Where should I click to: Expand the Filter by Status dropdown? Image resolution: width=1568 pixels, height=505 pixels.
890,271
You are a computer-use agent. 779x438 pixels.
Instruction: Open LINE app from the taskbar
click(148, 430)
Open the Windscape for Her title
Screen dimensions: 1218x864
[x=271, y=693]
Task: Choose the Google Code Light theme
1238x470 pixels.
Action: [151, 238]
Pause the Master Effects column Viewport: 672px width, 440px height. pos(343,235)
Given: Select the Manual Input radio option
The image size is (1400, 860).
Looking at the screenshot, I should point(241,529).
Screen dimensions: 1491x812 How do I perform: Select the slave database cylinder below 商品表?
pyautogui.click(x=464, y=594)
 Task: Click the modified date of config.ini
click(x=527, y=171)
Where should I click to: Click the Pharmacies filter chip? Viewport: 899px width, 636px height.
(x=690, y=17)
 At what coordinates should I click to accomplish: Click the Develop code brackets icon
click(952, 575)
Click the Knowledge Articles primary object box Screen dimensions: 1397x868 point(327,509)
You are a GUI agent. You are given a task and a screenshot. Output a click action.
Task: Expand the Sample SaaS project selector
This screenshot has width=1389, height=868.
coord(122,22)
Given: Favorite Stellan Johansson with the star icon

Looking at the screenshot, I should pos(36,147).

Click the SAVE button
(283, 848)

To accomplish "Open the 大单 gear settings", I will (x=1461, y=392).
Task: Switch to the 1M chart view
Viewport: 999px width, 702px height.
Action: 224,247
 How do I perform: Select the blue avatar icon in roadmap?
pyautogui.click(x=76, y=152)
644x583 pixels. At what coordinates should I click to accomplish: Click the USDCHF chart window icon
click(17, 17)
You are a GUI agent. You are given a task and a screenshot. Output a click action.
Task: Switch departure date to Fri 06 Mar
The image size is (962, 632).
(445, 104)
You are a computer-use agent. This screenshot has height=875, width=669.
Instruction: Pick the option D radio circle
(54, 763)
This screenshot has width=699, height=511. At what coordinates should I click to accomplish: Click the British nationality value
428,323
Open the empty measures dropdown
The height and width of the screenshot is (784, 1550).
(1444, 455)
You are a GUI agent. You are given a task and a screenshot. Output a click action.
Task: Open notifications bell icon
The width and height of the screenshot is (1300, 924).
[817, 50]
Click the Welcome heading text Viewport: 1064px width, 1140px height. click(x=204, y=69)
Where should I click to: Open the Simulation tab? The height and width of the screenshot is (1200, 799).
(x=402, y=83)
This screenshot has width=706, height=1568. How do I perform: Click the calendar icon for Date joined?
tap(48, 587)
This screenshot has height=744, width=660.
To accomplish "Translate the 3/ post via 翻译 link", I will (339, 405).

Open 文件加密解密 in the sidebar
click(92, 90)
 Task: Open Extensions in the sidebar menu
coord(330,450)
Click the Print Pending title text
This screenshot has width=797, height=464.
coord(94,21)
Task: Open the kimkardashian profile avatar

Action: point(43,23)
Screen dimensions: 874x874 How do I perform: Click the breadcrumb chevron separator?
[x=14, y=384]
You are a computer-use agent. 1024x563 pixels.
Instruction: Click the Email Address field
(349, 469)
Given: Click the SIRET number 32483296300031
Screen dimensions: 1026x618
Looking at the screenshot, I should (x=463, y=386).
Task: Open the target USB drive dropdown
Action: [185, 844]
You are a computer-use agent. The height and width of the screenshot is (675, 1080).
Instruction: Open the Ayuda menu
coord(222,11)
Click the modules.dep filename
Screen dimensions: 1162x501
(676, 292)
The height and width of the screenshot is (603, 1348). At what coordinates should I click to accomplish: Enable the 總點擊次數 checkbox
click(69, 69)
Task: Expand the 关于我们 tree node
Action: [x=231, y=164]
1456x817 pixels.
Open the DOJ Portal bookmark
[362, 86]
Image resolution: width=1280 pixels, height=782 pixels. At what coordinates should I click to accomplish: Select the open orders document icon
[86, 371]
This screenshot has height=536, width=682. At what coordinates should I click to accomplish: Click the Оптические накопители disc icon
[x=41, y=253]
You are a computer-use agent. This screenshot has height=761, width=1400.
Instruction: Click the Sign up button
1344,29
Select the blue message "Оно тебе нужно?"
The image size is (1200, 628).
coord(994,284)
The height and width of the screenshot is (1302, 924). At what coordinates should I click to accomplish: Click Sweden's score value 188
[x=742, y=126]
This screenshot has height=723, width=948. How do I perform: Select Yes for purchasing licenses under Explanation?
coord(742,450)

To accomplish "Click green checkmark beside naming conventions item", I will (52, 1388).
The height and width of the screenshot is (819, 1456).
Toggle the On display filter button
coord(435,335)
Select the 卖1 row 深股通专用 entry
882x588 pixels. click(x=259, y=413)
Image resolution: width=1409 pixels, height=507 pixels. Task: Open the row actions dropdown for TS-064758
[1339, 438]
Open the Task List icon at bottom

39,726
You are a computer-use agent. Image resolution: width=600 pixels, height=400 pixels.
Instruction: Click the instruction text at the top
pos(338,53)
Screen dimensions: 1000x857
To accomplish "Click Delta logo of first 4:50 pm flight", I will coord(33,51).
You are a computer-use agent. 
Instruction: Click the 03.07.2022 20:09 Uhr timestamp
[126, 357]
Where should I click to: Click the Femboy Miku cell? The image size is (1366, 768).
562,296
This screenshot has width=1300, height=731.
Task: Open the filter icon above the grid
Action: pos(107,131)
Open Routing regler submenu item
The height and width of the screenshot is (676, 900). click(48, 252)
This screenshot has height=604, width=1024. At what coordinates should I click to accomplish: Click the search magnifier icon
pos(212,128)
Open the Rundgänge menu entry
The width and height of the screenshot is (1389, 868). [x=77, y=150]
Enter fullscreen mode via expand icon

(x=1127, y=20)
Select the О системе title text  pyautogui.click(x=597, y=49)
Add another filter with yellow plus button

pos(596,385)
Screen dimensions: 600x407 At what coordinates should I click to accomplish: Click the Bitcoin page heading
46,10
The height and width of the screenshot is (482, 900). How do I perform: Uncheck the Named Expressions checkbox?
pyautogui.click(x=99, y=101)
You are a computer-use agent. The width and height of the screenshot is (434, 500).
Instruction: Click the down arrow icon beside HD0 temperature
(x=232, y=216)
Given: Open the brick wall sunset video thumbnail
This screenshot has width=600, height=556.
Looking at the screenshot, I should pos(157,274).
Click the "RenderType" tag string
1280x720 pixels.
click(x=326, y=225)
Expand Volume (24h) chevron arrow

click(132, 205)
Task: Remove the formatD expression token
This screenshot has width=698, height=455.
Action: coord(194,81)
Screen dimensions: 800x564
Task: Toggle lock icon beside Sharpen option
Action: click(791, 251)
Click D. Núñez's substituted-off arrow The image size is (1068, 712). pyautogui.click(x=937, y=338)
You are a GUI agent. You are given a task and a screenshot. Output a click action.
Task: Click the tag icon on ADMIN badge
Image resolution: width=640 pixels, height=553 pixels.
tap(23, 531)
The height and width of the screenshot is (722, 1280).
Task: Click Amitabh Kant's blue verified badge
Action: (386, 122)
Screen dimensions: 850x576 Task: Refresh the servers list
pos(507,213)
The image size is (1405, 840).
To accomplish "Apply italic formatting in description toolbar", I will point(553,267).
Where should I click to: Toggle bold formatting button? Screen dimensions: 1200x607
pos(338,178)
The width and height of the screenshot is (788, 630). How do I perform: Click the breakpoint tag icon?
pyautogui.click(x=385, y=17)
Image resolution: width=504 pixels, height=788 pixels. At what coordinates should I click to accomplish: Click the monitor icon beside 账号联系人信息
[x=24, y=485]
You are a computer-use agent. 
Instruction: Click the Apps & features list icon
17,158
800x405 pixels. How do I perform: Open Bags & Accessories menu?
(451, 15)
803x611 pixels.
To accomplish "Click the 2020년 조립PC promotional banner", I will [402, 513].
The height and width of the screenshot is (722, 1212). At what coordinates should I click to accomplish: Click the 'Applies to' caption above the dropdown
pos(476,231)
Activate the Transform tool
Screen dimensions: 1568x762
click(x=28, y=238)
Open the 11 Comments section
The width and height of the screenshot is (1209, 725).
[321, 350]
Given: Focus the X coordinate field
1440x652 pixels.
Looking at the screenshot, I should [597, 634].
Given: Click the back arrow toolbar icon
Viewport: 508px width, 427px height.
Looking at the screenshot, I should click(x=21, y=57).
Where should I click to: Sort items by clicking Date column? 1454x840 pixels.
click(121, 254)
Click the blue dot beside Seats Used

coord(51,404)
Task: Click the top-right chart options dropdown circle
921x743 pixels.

= = = =

## WHAT TO WORK ON:
Collect every line with the string "Switch" from the records, and copy each.

## ANSWER FOR THE TASK:
Task: Switch to the 1M chart view
Task: Switch departure date to Fri 06 Mar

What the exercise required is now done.